次にPhotonic Engineについて
上記で解説したDeep Fusionは画像処理や圧縮した後の写真データを合成していましたが、Photonic Engineは圧縮前のデータや画像処理をする前の、多くの写真データが残っている段階でDeep Fusionを適用させることができます。
これにより、以下のような点で性能向上に繋がります。
- ノイズの低減: 暗い場所での撮影でも、ノイズを抑えたクリアな写真が撮れる。
- ディテールの向上: 暗い場所でも、髪の毛や衣服の繊維など、細部まで鮮明に描写できる。
- 色の再現性: 暗い場所でも、自然な色合いで写真が撮れる。
Appleは、現行機種の1世代前のiPhone 14紹介ページで、Photonic Engineについて次のように記載しています。
ハードウェアとソフトウェアの緊密な連係により、Photonic Engineはすべてのカメラで明るさが中程度から低度の写真の性能を向上させ、超広角カメラでは最大2倍、TrueDepthカメラでは2倍、新しいメインカメラでは驚異的にも2.5倍、性能が向上しています。
出典:Apple Newsroom 「Apple、iPhone 14とiPhone 14 Plusを発表」
この2倍や2.5倍がどれほどの上げ幅かはわかりませんが、Photonic Engineが写真の画質向上の一因に関わっていることは間違いないでしょう。

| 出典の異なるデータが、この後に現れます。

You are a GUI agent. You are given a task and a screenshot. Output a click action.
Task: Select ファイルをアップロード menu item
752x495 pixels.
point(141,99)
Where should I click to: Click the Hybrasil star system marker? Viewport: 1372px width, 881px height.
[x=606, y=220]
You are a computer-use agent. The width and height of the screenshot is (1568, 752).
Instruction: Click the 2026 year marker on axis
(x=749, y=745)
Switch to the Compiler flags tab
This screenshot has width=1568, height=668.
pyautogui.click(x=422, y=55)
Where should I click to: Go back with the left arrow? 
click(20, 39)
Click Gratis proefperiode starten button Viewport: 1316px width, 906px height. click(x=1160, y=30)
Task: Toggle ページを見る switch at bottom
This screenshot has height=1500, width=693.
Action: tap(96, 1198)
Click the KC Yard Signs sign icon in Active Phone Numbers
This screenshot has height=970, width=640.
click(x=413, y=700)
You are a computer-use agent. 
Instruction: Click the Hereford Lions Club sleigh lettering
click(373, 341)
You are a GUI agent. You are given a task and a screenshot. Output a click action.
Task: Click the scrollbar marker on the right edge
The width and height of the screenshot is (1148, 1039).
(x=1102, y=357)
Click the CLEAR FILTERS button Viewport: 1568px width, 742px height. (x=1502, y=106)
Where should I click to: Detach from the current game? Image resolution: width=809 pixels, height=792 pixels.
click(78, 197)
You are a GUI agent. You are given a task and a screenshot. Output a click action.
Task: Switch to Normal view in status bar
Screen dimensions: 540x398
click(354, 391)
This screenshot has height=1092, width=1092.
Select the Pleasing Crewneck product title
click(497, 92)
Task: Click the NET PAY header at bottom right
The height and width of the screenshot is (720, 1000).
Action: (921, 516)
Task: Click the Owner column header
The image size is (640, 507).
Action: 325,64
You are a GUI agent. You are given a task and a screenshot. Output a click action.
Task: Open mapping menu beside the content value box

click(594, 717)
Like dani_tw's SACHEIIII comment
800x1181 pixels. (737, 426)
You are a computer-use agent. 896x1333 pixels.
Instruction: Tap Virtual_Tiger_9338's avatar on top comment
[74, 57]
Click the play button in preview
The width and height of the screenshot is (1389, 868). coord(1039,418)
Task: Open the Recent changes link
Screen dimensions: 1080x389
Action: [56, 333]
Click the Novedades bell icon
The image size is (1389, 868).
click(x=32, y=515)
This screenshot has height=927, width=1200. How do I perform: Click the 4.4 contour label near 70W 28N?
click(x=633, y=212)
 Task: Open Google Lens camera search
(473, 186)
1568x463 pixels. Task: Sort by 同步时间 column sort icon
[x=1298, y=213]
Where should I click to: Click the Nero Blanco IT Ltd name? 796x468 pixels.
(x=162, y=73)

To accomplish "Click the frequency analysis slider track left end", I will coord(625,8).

まとめ:Photonic Engineとは写真を高品質にする画像改善機能
Photonic Engineとは、中程度から低度の明るさで使用されるDeep Fusionを応用した画像改善機能です。この機能はiPhone14以降の機種でしか使えませんが、設定をいじることなく、自動で機能がONになるので、iPhone14以降の機種を持っている方は、たくさん写真を撮ってDeep Fusionを体験してみてください。